Yes Virginia, the Government must take some blame
Rick Neville writes at Stuff:
Like many people, I felt sick when I heard the news Bauer NZ is shutting down its publishing operations in this country.
Surely it’s just for the lockdown, I hoped when first told. But no, it’s for good.
Bauer, a German publisher which bought the business some years ago from Australasian publisher ACP, has put out serious titles including NZ Listener, Metro and North & South, and longtime family favourites Woman’s Day and Women’s Weekly. They also own Property Press, the biggest real estate publisher in New Zealand.
Then my sorrow turned to anger. Anger that the Government had not included magazines along with newspapers as an essential service. And anger because of the hypocrisy in the Government’s backflip to save the RNZ Concert Programme yet see a far more valuable contributor to New Zealand’s social, cultural and political fabric go to the wall.
Rick Neville is the editorial director of the Newspaper Publishers Association and an industry veteran.

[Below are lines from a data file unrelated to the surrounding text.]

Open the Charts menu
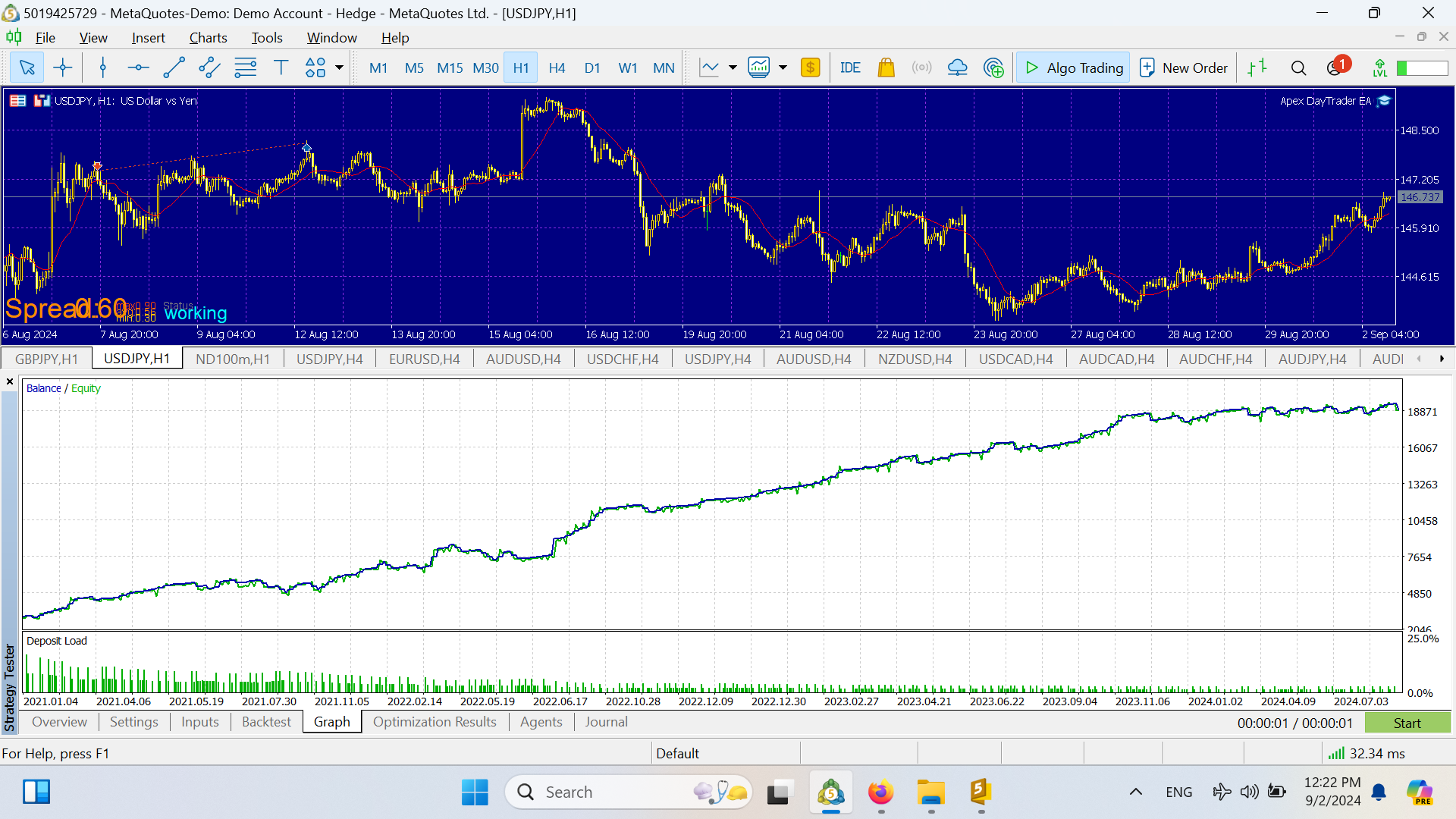208,37
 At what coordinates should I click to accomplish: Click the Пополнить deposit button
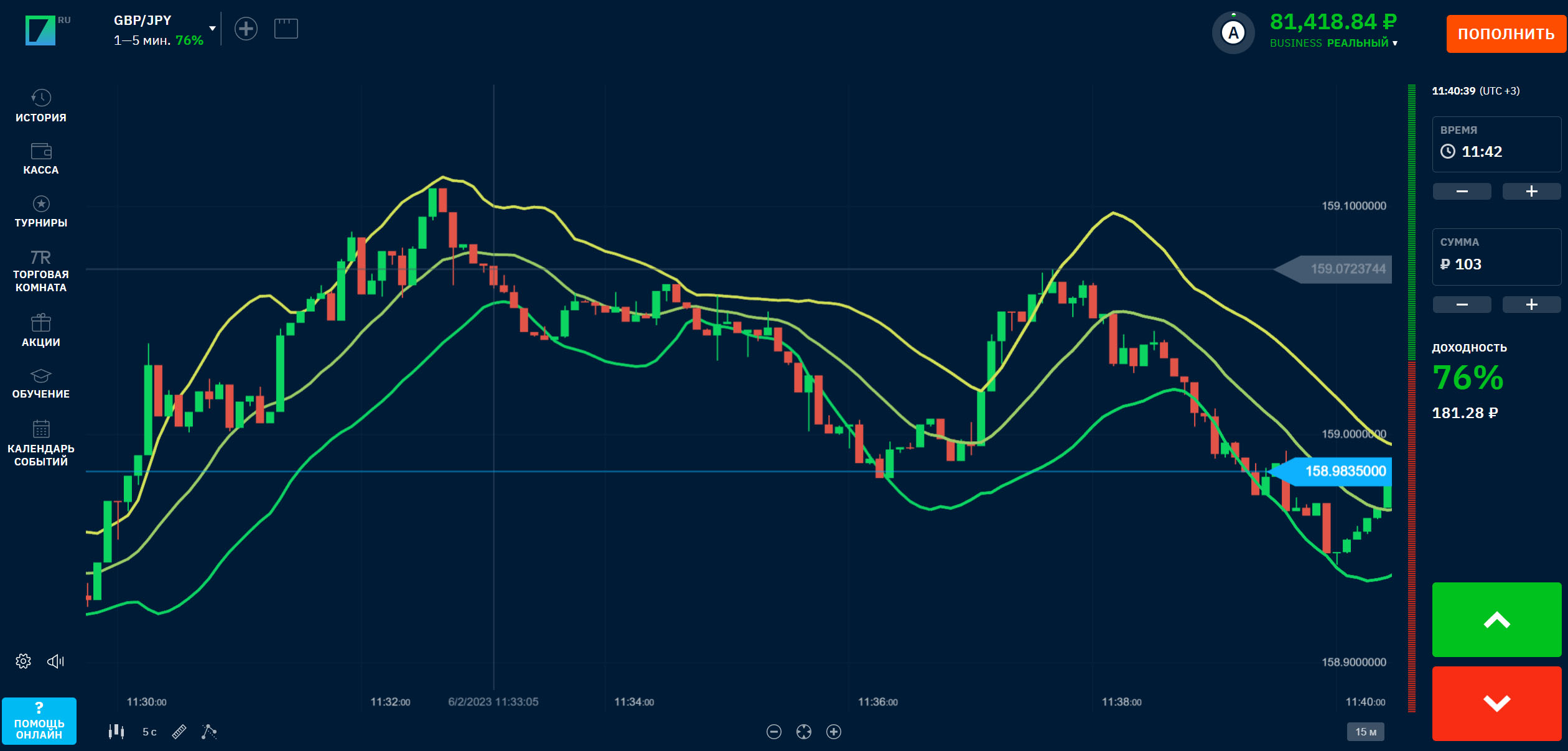pyautogui.click(x=1506, y=34)
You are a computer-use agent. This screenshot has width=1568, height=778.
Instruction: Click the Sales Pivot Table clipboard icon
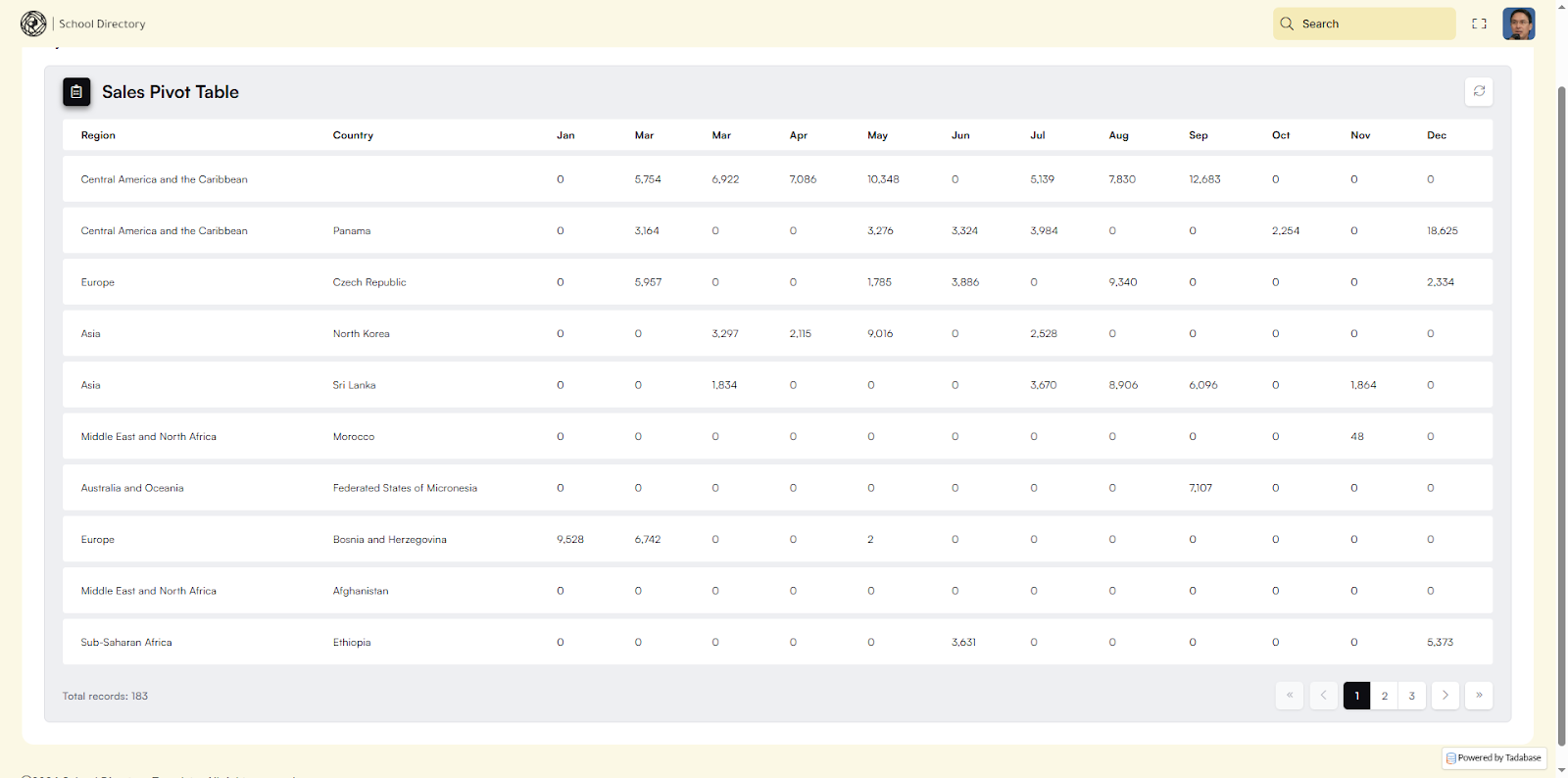(76, 92)
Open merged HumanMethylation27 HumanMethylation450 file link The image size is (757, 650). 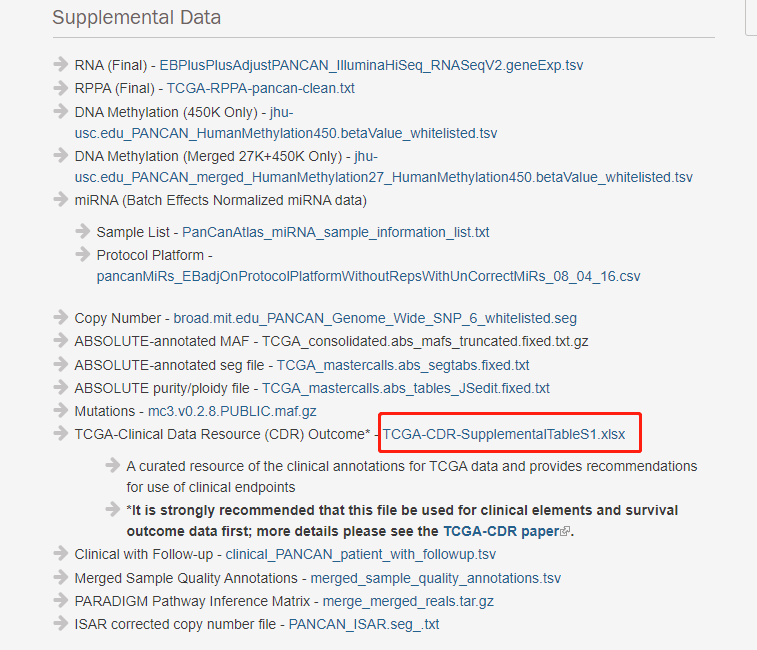tap(383, 177)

He is right to be angry that the Government banned magazines from continuing, with a daft distinction that newspapers were essential but not magazines.
Magazines should have been included with other publications as an essential service. Subscribers receive them in the post and most other copies are bought through supermarkets, no different from the wide array of other goods freely available on supermarket shelves.
The staff are working from home, printing and distribution is highly automated, and so there is virtually no public health risk.
Vast overkill from the Government.
The Government has said the wage subsidy was offered to Bauer but rejected, and the Prime Minister has intimated Covid-19 was the excuse the company was looking for to close.
The only explanation I can think of is that such is the fall-off in advertising and circulation revenue caused by the lockdown, the wage subsidy would have met only a small proportion of the shortfall.
The Government’s line is spin.First of all the income for the magazines would be zero because the Government had banned them.
The wage subsidy would cover a small proportion of staff wages which in itself is only a small proportion of total costs of producing magazines.